Unfortunately, this directional freeride board isn't the most...
Unfortunately, this directional freeride board isn't the most playful model we have tested.
Photo: David Wise

Playfulness


While we wouldn't expect the Day Trader — a directional freeride board that is on the stiffer side — to be all that playful, we have to say we were pleasantly surprised.

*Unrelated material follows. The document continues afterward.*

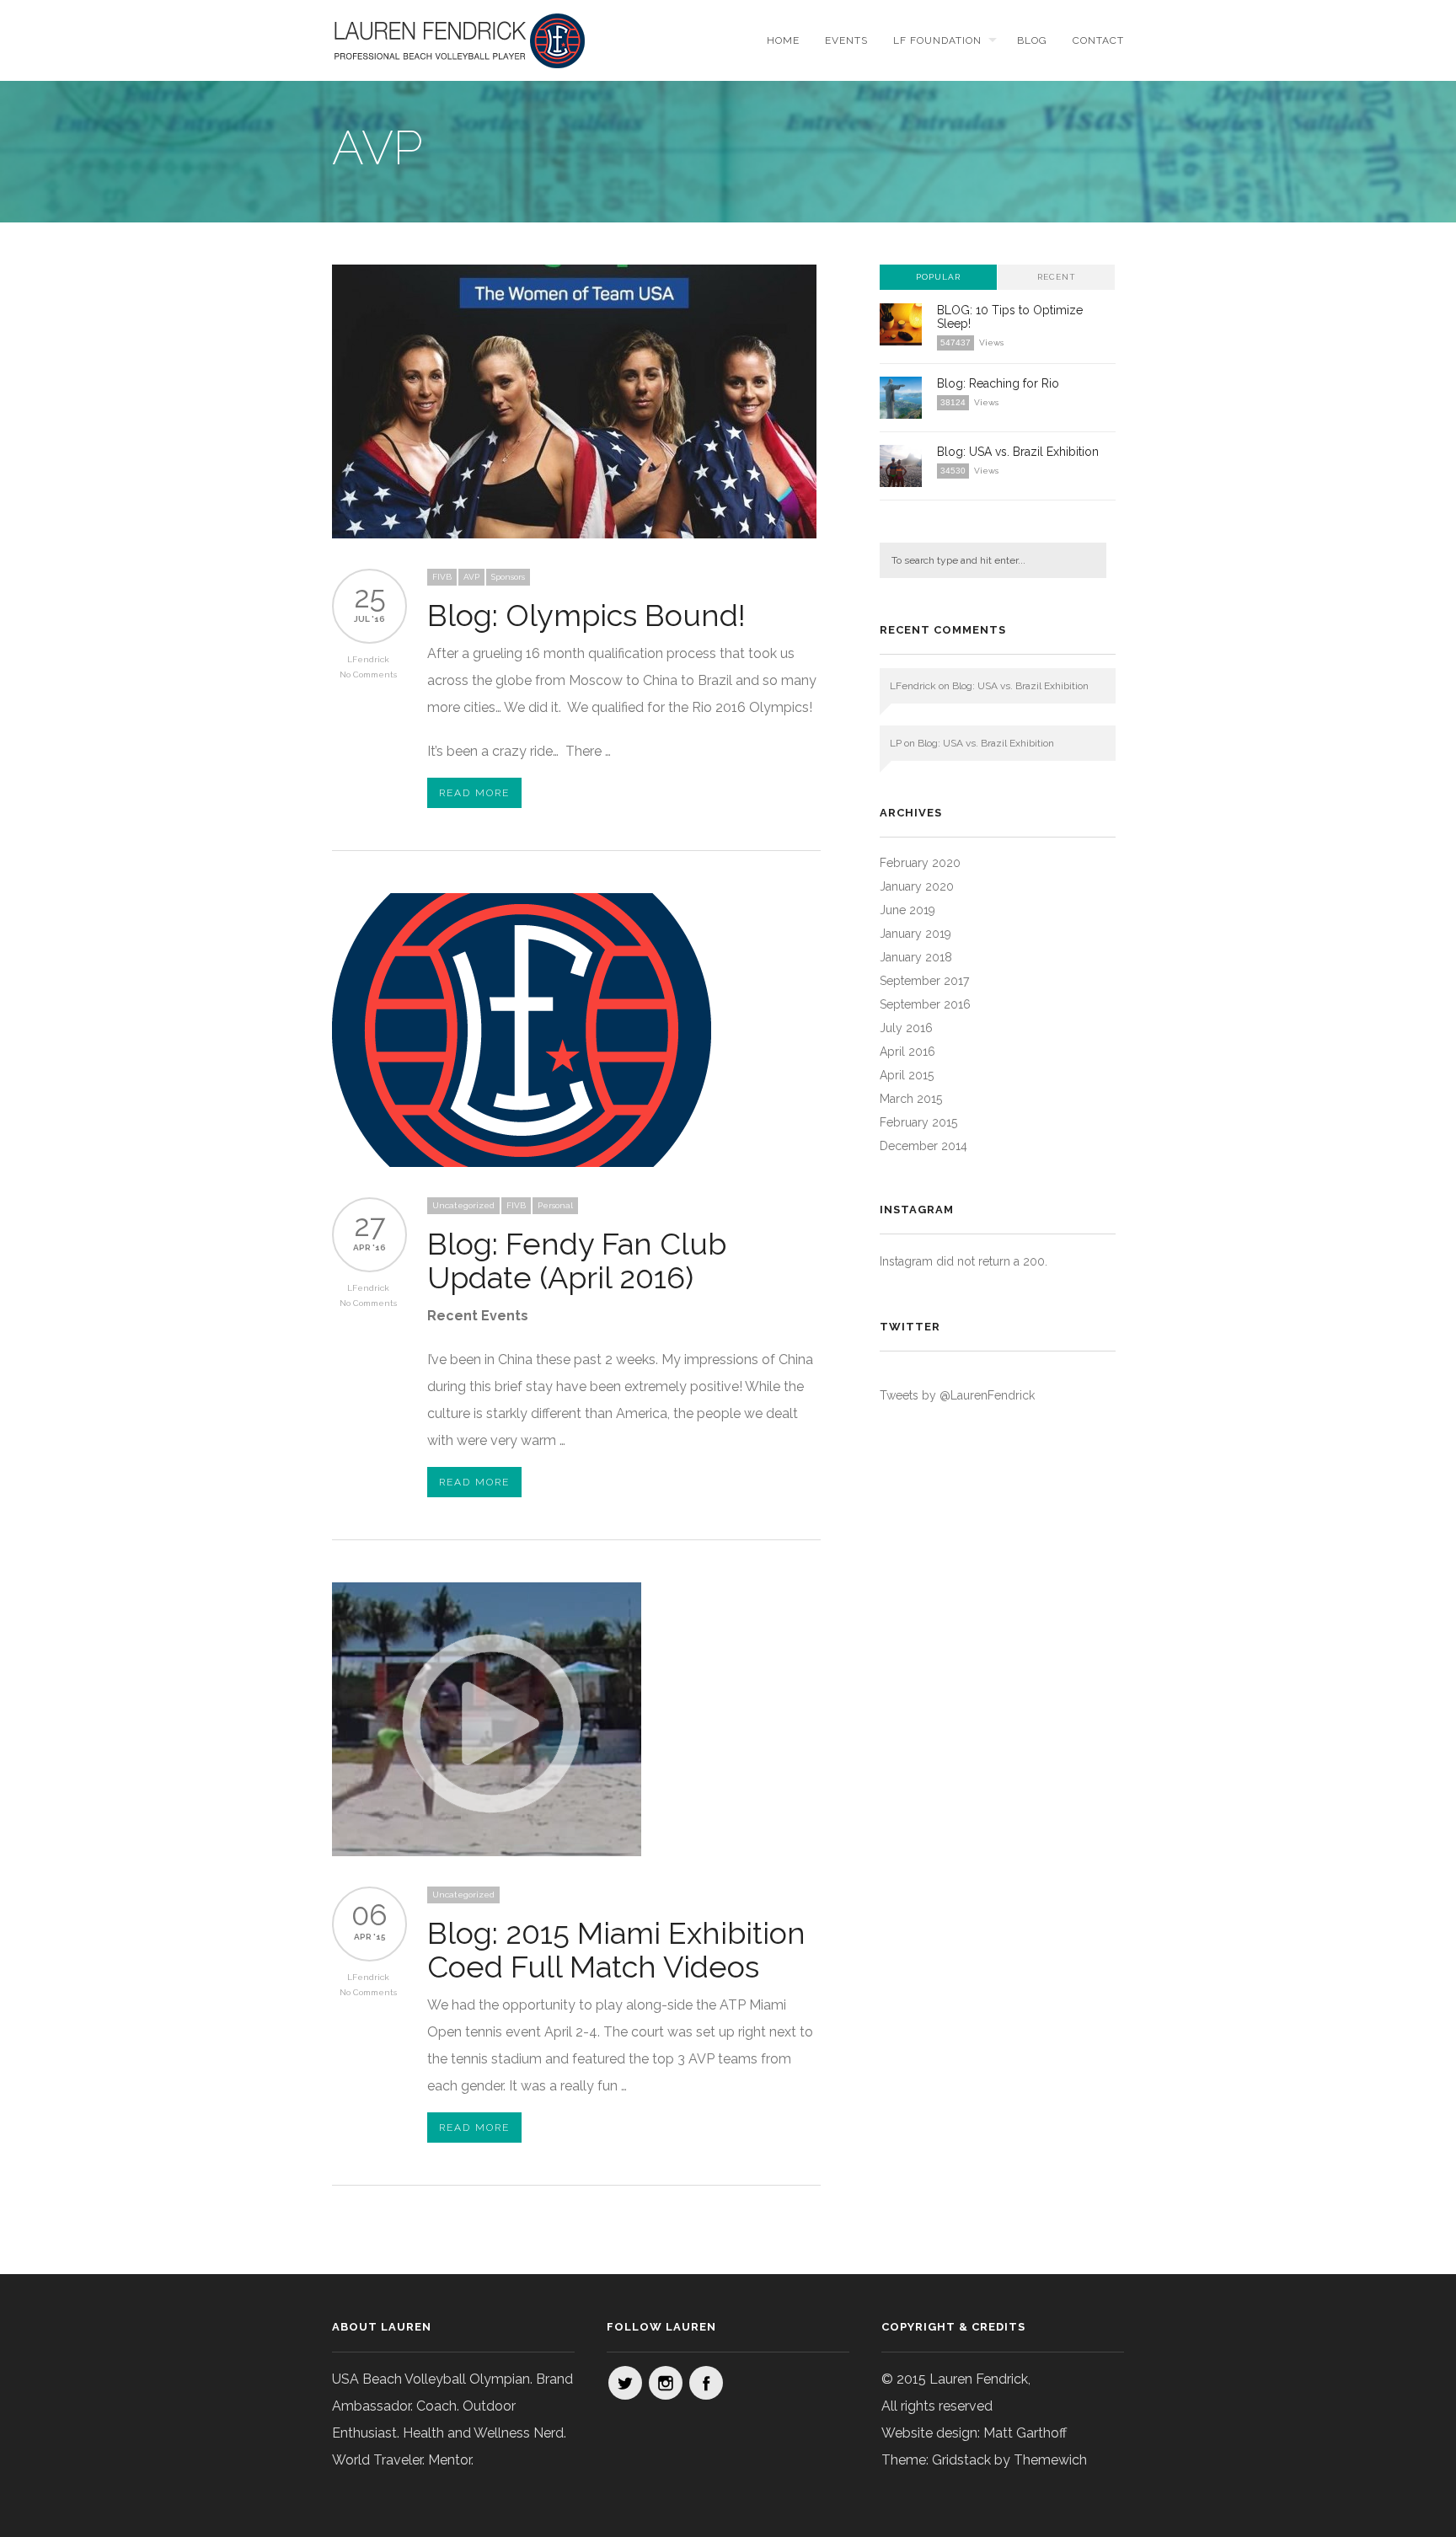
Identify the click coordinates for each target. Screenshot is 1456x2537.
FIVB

Don't get us wrong; there is no comparing the Day Trader to some of the super soft snowboards on the market, but it does have more flex than you might expect from a freeride-focused snowboard.


The Day Trader like to make medium to large turns and rides with a fairly fun loose and surfy feel. It's not horrible to ride switch, with a little rocker in the tail of the board that keeps it from catching too often. However, as we mentioned above, the Day Trader can be a bit of a juggernaut when going down the mountain, and we feel it would be quite a stretch to call it particularly nimble.

The Day Trader is stiff enough that it's easy to stomp the landing.
The Day Trader is stiff enough that it's easy to stomp the landing.
Photo: David Wise

Pop and Jumping


Our last round of tests looked at how much spring each snowboard has, with the Day Trader delivering another solid performance.


The Day Trader is stiff and stable enough for jumps and drops, but you are in for a rough time when doing a press or buttering. This also wouldn't be a great jibbing board by any means, either.

Value


The Day Trader isn't the cheapest snowboard on the market, but it is a bit less expensive than some of the other directional snowboards, making it worth your consideration if you are looking for a hard-charging directional freeride board and trying to save some cash.

Conclusion


The Day Trader by Burton is for anyone who wants a fairly stiff snowboard that is stable at speed and floaty in powder. Its main flaw in our mind is the difficulty we found when making short radius tight turns; if you can get past that, it's a good option for a freeride board that still has a little fun in it.